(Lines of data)

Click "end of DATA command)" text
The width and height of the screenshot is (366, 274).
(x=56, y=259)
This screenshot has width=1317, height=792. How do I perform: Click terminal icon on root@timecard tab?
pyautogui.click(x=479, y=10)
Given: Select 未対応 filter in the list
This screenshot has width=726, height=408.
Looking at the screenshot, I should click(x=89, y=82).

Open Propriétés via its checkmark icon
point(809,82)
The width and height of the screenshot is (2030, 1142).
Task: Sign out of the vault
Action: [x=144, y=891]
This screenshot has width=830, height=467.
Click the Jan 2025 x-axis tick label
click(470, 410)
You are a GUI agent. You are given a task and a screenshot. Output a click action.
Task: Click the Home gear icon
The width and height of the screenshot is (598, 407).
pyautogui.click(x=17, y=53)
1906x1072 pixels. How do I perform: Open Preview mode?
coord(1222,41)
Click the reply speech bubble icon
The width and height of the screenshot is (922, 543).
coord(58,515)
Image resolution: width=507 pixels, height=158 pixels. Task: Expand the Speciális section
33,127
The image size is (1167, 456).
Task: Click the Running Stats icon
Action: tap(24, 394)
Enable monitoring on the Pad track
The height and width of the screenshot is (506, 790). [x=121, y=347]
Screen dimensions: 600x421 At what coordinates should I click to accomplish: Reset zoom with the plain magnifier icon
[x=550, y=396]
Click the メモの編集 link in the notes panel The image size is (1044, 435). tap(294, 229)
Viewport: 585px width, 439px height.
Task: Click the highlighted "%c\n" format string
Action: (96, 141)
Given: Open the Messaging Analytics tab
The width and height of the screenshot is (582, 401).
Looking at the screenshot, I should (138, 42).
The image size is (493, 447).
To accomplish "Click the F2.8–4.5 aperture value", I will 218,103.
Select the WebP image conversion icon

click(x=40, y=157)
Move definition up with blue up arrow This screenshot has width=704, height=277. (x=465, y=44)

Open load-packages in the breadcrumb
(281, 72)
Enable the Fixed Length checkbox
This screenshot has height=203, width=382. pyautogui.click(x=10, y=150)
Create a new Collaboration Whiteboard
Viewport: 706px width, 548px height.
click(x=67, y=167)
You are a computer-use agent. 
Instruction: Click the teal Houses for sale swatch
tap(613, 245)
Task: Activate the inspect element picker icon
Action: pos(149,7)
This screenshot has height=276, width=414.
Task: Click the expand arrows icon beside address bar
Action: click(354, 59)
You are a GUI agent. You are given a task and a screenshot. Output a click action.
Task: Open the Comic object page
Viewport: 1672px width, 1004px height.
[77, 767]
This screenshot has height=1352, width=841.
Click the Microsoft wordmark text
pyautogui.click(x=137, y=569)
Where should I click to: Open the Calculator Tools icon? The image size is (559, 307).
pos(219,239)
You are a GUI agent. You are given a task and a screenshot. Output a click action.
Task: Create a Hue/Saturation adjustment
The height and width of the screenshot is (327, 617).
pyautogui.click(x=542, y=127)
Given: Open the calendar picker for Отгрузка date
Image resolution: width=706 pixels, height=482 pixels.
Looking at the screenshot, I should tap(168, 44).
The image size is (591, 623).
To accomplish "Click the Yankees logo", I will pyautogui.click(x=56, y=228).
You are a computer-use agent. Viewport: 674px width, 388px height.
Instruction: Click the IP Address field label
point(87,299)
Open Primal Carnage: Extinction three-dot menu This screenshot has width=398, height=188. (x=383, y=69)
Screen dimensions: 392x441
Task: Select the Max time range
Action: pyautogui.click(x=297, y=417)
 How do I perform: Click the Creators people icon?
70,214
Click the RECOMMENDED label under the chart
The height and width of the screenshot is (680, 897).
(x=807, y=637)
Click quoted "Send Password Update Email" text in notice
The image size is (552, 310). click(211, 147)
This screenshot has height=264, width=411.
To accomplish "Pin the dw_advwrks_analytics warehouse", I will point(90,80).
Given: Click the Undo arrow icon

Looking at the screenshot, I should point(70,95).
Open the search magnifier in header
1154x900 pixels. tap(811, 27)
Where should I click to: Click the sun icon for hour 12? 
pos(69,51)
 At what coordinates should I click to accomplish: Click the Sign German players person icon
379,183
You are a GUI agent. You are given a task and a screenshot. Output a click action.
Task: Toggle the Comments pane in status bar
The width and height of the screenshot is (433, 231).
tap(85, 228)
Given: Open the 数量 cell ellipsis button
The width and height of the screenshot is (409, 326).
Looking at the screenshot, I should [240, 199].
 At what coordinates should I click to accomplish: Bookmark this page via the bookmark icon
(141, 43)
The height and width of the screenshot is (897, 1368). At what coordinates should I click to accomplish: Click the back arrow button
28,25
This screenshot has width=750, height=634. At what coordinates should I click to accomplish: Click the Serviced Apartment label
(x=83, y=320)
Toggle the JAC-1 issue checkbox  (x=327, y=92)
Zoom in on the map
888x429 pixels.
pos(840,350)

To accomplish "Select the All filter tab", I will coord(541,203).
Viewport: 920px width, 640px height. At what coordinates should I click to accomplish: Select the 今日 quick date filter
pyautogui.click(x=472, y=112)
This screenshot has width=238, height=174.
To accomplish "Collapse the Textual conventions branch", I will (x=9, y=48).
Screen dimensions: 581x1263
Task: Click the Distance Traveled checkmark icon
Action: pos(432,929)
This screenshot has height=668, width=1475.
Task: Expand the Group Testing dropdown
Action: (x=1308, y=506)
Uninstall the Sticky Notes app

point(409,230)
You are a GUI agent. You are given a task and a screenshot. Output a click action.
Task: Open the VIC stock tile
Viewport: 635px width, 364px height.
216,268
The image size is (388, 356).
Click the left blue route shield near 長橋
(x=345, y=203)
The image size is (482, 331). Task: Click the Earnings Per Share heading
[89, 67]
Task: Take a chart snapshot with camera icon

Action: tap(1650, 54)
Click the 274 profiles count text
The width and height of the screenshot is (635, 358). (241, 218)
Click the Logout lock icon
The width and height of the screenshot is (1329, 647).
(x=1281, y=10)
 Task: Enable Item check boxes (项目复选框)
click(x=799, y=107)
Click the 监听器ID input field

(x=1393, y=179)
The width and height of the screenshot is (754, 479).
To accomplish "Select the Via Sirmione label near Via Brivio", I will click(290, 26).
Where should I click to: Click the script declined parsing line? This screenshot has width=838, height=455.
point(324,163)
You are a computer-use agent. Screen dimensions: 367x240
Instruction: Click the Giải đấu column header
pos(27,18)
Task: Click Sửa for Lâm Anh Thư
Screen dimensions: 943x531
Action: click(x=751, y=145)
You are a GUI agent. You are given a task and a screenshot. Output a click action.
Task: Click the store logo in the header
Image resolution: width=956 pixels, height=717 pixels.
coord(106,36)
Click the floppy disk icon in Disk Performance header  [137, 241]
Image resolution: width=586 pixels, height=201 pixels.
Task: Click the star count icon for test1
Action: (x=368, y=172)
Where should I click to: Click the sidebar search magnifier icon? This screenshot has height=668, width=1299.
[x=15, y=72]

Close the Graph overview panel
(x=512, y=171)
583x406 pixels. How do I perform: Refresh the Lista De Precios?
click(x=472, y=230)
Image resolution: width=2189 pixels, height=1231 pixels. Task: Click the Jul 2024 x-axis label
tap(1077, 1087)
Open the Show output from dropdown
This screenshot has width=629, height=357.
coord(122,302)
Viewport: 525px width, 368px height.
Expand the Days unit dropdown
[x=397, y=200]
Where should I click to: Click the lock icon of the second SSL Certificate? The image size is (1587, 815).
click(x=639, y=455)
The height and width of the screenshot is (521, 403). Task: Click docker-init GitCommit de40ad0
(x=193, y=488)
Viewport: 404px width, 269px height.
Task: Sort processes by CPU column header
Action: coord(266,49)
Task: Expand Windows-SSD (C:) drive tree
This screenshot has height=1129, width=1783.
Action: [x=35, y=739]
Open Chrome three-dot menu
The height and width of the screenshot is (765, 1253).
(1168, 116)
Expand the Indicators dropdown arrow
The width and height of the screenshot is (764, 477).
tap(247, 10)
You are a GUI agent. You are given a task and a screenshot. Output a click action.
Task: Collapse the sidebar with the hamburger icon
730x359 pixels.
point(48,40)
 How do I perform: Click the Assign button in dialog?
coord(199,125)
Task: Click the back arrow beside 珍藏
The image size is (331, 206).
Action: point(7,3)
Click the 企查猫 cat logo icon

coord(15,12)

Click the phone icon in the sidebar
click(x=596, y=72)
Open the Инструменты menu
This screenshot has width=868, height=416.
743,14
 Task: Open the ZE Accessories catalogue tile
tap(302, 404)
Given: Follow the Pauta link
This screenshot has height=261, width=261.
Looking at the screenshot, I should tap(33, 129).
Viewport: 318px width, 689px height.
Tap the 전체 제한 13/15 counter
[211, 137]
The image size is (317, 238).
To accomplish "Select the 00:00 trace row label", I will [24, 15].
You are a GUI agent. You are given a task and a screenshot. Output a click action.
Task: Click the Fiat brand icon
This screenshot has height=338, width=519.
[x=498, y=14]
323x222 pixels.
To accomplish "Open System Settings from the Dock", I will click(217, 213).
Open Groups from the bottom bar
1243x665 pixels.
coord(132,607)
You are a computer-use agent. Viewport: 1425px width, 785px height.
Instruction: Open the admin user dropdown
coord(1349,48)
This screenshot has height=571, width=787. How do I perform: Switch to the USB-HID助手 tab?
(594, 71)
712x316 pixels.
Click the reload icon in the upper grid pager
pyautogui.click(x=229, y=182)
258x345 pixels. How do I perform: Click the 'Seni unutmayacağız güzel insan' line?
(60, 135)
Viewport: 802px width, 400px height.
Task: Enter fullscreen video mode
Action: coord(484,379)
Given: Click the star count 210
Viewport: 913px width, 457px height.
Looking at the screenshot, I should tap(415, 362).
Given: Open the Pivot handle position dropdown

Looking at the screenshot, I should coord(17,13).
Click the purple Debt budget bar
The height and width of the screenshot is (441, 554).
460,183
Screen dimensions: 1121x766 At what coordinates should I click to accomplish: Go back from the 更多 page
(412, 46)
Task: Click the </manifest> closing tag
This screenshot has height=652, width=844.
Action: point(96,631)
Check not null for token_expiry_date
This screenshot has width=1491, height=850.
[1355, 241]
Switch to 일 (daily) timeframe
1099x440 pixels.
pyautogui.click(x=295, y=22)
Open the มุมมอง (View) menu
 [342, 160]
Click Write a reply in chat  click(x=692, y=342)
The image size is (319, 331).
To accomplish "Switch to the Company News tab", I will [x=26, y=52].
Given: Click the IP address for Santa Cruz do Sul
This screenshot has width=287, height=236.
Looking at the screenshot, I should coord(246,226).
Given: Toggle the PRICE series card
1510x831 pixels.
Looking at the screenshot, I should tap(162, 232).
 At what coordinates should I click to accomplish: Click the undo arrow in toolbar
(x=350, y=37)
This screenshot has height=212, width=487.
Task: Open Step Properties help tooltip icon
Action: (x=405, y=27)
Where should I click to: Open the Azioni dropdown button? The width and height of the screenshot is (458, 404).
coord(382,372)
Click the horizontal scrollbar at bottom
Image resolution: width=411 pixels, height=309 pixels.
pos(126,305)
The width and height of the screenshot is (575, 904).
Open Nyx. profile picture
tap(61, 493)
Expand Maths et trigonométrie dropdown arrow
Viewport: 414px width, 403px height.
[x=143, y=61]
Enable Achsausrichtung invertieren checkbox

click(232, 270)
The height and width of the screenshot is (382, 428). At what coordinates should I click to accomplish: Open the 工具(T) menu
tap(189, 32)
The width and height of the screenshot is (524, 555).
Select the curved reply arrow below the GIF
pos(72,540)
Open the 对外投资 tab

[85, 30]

# Task
Find every line of the items above that contains the word "with", and copy each of those lines out in full.

# Exercise result
Screen dimensions: 600x421 At what coordinates should I click to accomplish: Reset zoom with the plain magnifier icon
Move definition up with blue up arrow This screenshot has width=704, height=277. (x=465, y=44)
Task: Take a chart snapshot with camera icon
Task: Collapse the sidebar with the hamburger icon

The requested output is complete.